Newsroom spoke to a number of National MPs, on the condition of anonymity, about why the party had found itself back in such familiar territory after spending the best part of six months insisting that sort of behaviour would no longer be tolerated.

One MP told Newsroom nothing would change “until some in the caucus work out they’re not the leader and are never going to be again” – a comment clearly targeted at former leader Simon Bridges.

In recent months, Bridges has attracted attention for cavalier comments about the leadership and his own ambitions.

On Tuesday he was clearly enjoying his time in front of the cameras insisting speculation he and colleague Chris Luxon might be in contention for the leadership was “just chatter’’.

Asked if he and Luxon had discussed the idea, he replied, “I talk with lots of colleagues, I can’t be expected to remember everything I say.’’

He also answered a question about his support of Collins’ leadership with a vague, “I support Judith Collins at this time’’.

Speaking to Newsroom, one MP described Bridges’ behaviour as “bravado’’ saying he no longer had support in the party.

There are few levers available to pull MPs into line in those sorts of scenarios, without further destabilising the leadership.

Caucus having zero tolerance for it and calling it out is the only real option.

As one MP said, “We won’t be in government in two-and-a-half years’ time if we carry on like this’’.

In the case of Luxon, much of the chatter about his leadership ambitions is outside of his control.

Political commentators on the left will continue to talk about his desire to be leader because it has the effect of making the National Party look shambolic, even if Luxon is doing nothing to actively pursue it.

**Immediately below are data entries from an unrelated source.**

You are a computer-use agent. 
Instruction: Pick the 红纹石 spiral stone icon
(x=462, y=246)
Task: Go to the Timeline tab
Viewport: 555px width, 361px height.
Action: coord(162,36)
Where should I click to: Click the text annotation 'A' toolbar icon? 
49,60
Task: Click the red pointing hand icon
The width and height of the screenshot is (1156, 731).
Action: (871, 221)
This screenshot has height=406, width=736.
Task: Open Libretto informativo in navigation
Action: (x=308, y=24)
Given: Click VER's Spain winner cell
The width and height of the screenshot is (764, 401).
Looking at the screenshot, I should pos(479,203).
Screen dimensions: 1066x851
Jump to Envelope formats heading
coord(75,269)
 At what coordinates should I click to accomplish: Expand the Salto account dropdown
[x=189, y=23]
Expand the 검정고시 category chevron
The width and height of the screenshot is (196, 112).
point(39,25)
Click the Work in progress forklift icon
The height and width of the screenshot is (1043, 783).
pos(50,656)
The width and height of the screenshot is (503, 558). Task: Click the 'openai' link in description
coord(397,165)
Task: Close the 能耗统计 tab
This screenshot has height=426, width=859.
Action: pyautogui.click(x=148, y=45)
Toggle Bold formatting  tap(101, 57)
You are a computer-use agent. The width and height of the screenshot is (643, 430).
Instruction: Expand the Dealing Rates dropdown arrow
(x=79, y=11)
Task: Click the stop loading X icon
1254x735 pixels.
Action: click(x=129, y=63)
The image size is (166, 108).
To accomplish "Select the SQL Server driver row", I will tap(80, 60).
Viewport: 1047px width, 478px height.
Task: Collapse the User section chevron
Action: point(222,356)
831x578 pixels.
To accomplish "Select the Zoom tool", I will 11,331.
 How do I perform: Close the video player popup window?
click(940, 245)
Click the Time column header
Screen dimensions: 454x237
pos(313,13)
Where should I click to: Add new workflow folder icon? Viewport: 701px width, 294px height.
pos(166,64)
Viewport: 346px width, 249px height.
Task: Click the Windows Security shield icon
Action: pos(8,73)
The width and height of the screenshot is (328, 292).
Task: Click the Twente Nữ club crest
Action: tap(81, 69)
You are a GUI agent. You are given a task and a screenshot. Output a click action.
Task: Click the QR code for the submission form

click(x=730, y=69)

It’s understood speculation of his leadership ambitions concerned him enough that he decided to front-foot it and go directly to Collins to discuss it.

Having two former leaders in the caucus, coupled with being in Opposition and the number of MPs shrinking from 55 to 33 doesn’t make it easy to keep everyone in line.

And given the way Bridges was rolled in a very knives-at-dawn manner by Muller and his supporters, there’s still distrust within the caucus between the two competing sides.

As one MP put it, “When poison gets into the system it takes a while to get it out’’.

Public polling is irregular, but those published since the election in October haven’t been kind to National.

While some MPs told Newsroom that was to be expected while the party worked through the board’s review of the election and what went wrong, others said it pointed to the poor performance of the leader and those in the top five.

One MP said Collins had put her own loyalists in the roles of chief of staff and deputy chief of staff and there was nothing to show for their work either.

Another said many in the caucus hadn’t “forgotten” the actions of some of their colleagues in the lead-up to and during the election campaign last year.

One thing is clear – party members are tired of the leaking and undermining.

Never was that made clearer than when they gave a standing ovation to former leader Sir John Key at November’s convention after he said, “If you can’t quit leaking, quit the party”.

Key’s way of doing things has been somewhat revived under Collins’ leadership, with her reinstating performance reviews for all MPs.

Ahead of portfolio allocations she individually met with every MP about their ambitions.

In the coming months, she has a half-hour one-on-one meeting with them all again to talk about their progress and what they’ve actioned so far.

It’s a very business-style approach to politics and MPs spoken to said it was a good move by Collins to take an approach used by Key in government and replicate it in opposition.

While MPs agree leadership chat is inevitable in Opposition, the consensus seems to be that it is too early for those sorts of conversations and a more suitable time would be later this year or next.

In the meantime, the National Party has much to do on where it stands in tough areas like climate change, the economy, and the Treaty of Waitangi.

And once it works that out, it needs to give the mass of voters who left National at the last election a reason to consider coming back.

Jo Moir is Newsroom's political editor.